### What needs to be done
Look for "will" in the material below and show each line that contains it.

### Data shown
# # # #

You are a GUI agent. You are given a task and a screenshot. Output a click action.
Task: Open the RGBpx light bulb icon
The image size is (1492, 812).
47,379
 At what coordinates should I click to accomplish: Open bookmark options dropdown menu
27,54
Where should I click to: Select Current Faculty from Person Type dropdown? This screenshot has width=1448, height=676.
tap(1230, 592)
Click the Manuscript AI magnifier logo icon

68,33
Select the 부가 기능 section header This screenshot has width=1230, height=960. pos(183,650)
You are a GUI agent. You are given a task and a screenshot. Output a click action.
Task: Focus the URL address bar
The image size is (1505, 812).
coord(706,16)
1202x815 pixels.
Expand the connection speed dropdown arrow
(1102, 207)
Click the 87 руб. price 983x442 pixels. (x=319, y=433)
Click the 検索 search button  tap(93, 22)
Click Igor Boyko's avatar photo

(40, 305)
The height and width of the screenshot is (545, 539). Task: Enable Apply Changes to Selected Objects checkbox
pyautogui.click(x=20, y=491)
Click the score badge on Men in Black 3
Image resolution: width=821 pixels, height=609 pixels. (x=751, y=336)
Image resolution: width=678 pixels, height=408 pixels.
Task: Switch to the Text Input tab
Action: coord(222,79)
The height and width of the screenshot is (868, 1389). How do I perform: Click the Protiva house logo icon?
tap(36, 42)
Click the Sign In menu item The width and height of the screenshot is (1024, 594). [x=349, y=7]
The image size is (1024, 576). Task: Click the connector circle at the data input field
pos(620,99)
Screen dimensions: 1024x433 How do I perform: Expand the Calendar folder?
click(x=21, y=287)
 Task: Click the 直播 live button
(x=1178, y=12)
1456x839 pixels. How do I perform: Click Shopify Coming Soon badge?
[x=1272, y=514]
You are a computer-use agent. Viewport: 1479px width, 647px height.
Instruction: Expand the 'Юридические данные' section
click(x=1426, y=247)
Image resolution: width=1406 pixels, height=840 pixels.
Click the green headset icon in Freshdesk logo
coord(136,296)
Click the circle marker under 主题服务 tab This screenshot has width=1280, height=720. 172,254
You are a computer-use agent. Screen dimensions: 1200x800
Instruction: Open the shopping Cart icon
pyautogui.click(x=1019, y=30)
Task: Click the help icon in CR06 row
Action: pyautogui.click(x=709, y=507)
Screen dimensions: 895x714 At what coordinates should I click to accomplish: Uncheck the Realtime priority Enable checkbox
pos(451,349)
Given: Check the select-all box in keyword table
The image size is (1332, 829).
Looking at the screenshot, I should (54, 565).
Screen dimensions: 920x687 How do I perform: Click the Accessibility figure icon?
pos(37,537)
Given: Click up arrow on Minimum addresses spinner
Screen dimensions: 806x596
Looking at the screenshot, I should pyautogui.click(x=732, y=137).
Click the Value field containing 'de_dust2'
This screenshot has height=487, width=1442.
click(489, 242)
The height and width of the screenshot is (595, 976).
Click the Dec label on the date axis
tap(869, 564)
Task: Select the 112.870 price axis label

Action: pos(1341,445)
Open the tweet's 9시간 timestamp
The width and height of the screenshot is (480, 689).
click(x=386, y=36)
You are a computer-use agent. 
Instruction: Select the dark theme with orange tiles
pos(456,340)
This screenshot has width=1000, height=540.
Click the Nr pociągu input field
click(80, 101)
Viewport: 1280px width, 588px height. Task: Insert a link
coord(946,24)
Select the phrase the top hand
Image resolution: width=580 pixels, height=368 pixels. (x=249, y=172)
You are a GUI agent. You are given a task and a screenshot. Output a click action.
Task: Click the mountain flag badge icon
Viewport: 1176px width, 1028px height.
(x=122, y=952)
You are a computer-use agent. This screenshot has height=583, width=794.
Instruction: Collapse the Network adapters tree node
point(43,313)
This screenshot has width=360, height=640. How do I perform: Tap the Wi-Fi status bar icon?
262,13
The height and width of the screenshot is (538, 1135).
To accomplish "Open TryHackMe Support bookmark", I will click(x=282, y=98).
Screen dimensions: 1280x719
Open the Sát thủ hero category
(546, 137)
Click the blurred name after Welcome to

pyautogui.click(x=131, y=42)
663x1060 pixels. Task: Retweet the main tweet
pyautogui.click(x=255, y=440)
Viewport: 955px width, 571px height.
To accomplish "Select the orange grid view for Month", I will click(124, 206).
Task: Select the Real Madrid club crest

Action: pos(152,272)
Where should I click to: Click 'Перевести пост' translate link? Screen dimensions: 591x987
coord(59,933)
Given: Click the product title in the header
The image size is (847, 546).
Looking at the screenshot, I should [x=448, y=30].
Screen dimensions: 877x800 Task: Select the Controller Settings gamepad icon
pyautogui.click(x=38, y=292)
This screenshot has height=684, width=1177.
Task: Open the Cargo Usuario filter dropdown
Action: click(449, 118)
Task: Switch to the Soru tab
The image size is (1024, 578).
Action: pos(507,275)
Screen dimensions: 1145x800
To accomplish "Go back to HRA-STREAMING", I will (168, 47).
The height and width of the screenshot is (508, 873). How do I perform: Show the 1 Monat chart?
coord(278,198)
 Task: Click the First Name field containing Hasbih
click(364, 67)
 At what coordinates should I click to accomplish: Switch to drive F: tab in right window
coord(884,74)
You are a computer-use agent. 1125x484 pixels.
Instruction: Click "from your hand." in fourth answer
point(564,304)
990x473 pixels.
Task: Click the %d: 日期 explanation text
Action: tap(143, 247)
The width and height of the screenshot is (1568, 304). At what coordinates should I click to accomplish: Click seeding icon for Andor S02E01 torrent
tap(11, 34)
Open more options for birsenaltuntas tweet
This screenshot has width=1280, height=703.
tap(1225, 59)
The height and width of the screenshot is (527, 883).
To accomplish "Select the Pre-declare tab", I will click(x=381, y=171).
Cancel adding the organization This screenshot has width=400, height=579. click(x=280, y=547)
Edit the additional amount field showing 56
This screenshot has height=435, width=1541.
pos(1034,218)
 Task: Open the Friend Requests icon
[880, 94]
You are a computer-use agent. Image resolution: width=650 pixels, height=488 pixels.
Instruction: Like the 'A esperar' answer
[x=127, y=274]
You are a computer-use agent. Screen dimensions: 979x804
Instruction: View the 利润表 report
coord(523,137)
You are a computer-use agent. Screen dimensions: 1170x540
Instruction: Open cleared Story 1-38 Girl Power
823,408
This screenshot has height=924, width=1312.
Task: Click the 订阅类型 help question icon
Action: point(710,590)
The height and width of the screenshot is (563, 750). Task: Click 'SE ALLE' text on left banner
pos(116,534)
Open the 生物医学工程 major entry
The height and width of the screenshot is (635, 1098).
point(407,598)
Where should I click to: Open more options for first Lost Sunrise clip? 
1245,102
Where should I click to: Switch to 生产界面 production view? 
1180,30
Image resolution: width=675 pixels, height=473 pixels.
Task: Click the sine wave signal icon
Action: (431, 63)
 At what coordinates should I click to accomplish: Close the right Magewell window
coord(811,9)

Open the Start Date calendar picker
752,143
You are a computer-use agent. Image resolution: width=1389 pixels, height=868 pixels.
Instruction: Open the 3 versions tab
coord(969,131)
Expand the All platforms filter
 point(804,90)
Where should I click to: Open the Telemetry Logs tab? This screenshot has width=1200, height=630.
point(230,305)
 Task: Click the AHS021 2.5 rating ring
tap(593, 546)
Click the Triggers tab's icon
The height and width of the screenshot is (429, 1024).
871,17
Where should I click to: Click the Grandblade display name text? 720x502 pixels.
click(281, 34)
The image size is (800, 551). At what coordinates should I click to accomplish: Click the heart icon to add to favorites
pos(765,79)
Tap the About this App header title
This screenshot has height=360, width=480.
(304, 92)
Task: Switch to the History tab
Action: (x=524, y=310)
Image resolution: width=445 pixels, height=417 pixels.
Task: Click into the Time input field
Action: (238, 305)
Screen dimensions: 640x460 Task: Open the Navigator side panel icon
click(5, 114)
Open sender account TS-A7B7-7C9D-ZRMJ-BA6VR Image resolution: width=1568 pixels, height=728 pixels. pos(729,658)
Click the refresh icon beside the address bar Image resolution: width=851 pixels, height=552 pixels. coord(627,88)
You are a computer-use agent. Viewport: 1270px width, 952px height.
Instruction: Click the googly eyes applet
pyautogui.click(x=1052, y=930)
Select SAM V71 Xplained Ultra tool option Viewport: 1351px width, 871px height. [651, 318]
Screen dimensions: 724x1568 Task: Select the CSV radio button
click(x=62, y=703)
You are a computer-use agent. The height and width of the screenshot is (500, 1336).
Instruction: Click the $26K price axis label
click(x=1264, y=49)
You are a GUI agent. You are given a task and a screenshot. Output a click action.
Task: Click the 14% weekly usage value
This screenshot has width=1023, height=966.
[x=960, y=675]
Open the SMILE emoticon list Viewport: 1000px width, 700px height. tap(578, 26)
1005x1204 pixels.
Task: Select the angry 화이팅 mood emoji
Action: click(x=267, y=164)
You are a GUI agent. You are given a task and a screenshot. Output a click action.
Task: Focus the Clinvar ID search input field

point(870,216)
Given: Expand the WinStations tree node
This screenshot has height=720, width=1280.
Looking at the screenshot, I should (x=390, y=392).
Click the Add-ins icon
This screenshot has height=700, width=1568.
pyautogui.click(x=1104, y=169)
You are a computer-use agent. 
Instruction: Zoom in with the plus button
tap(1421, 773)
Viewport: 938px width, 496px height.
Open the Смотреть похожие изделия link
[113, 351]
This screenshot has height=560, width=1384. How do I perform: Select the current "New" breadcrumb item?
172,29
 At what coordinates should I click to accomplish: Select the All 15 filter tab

# # # #

### Exercise output
To accomplish "Open TryHackMe Support bookmark", I will click(x=282, y=98).
To accomplish "Select the orange grid view for Month", I will click(124, 206).
To accomplish "Go back to HRA-STREAMING", I will (168, 47).
To accomplish "Select the Pre-declare tab", I will click(x=381, y=171).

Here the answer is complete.